The Visual Rhetoric Unit
A Portfolio Assignment

Visual Rhetoric (and the Visual Rhetoric Rewrite)
- By now, you’ve collected as many as 4 of your 8 required end-of-semester Portfolio Items.
- If you choose to export both your Definition/Categorical argument AND your Causal argument (along with their Rewrites), you’ll be halfway to your complete Portfolio.
- The next Portfolio item (and the only one not directly connected to your Research Position Paper) is the Visual Rhetoric Analysis.
- You’ll receive provisional analysis of your first draft, then post a Visual Rhetoric Rewrite, which you’ll add to your Portfolio at the end of the semester.
Visual Analysis of a Static Image
- To get warmed up to the idea of Visual Analysis, let’s start with a static image before moving on to motion pictures.
- Visual Rhetoric, Static Image
Visual Analysis of One Second of Video
Professor’s Model Analysis
0:01. The ad starts very abruptly in the middle of a scene. What’s more, in the first second, the camera is zooming quickly back so that we have to adjust immediately to a barrage of information.

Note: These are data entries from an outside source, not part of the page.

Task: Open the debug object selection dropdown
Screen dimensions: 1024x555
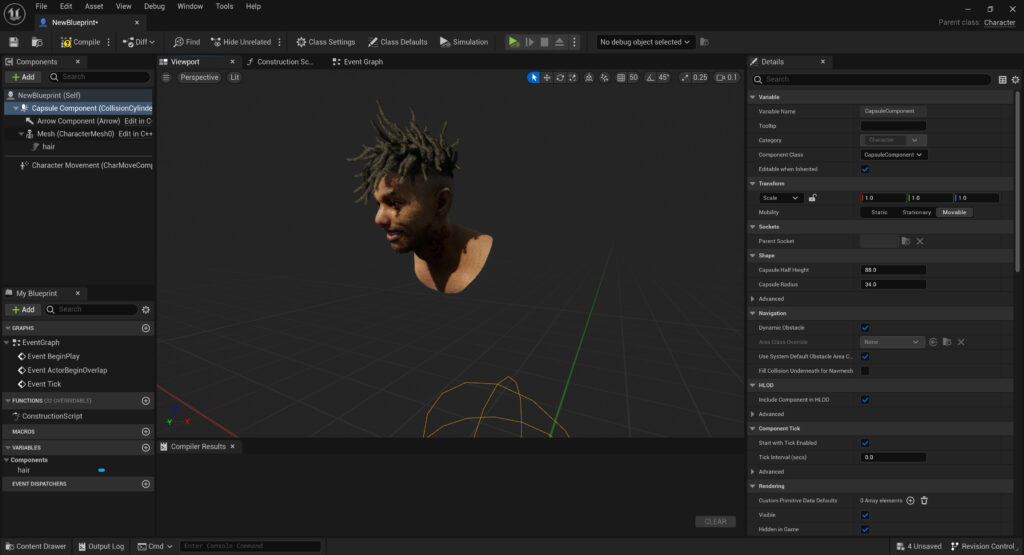Action: [x=645, y=42]
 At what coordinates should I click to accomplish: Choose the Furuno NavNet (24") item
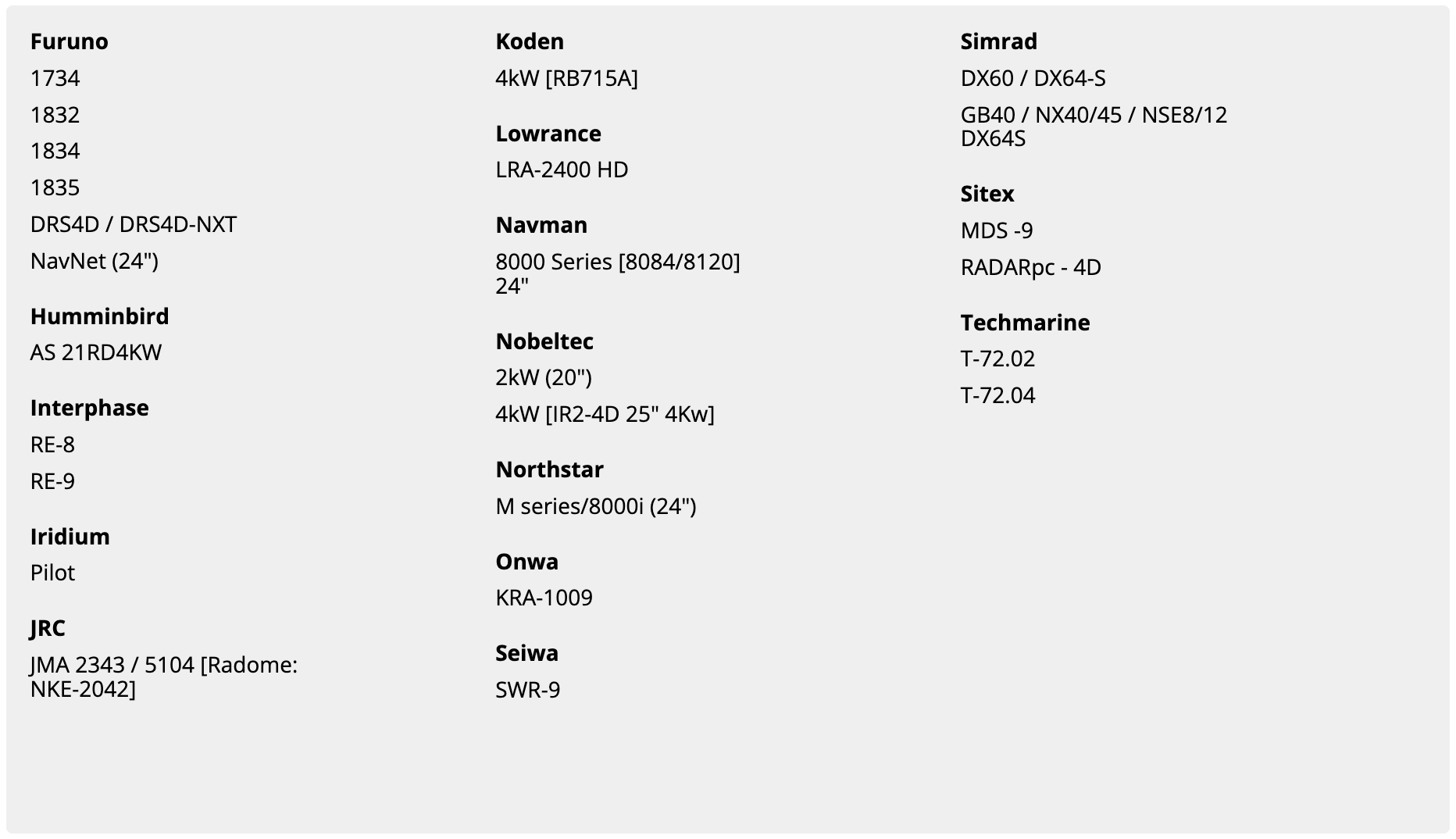pos(95,261)
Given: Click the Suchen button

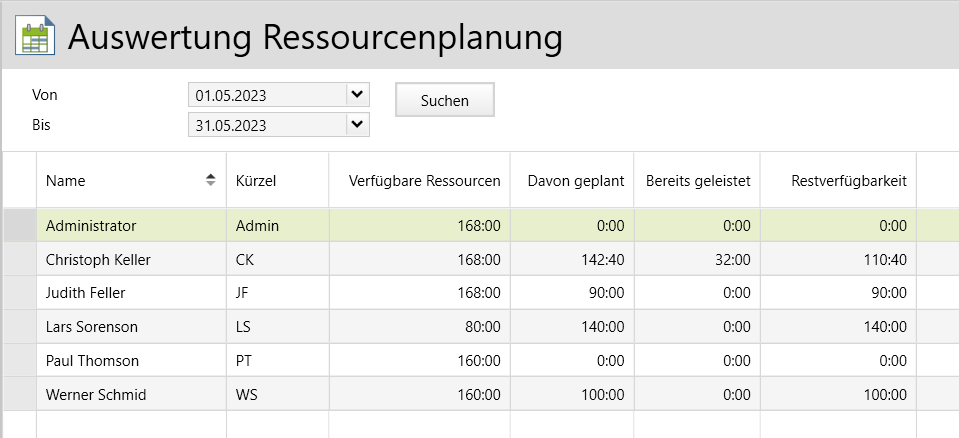Looking at the screenshot, I should [445, 100].
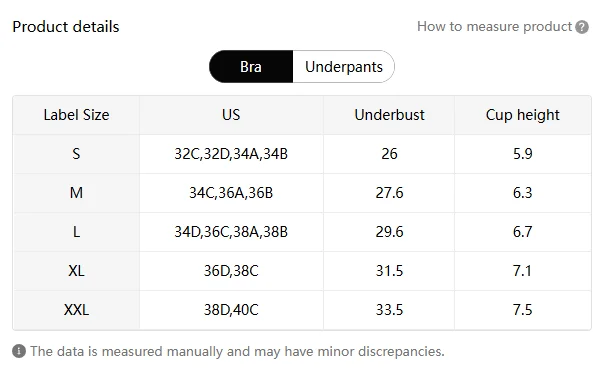This screenshot has height=370, width=606.
Task: Select the S label size row cell
Action: 76,154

The suggestion the filmmakers are making is that the footage was captured by an amateur camera operator, either for home video or maybe a low-budget documentary. Either way, we are given the impression that the footage is “real,” not staged by a director with hired actors.
The image quality too is low. It’s color photography, but the color is so washed-out we get the further impression of a low-budget production. It’s almost black-and-white.
We are behind the counter of a diner. We can tell this from the “marble” countertop before us and the ketchup bottles and napkin holders on the shelf below it. Attached to the countertop is a familiar menu-holder empty of menus. Even closer to the camera (which suggests the footage was taken from the kitchen, through the service window) is a red-top bottle of Angustora bitters. Another can be seen on the counter where customers could access it, alongside the ketchup bottle and the sugar server. The only common use for bitters is as a cocktail flavor. The implication is that this is a diner where drinks are served; therefore, we have at least the implication that some diners might be drinking.
Facing us at the counter are two young boys (one black, one white) dressed in similar sport jerseys. They are probably teammates. Next to the white boy is a crew-cut man in his 30s with longish sideburns. If he were heavier, he would resemble Kevin James from “King of Queens.” The implication is that he is a robust, perhaps a bit rough-edged, working-class guy here with his team, perhaps their coach, maybe father to one of the kids. He wears a lanyard around his neck; perhaps a whistle hangs from it, and a warmup jacket: coachwear.
On the counter between him and the white boy is a fielder’s glove. They are a baseball team. The kid is not a catcher.
Behind the three at the counter, a man and a woman occupy opposite sides of a booth. They are engaged in conversation. The man resembles Joe Pesci from “Goodfellas,” advancing the impression that we’re in a working-class diner. The bowling pin behind him, part of the decor of the place, further confirms this. The lone framed artwork decorating the space is a black-and-white photo of an urban street scene. Coffee cups are stacked upside-down in the service area behind the woman, whose hand motion before her face indicates she is the one doing the talking.
They have been served. The man is pointing at something large on the white boy’s plate. In fact, he points at it repeatedly and says something about it to the boy. Most likely he is picking up the tab. Maybe he doesn’t want that big dish wasted.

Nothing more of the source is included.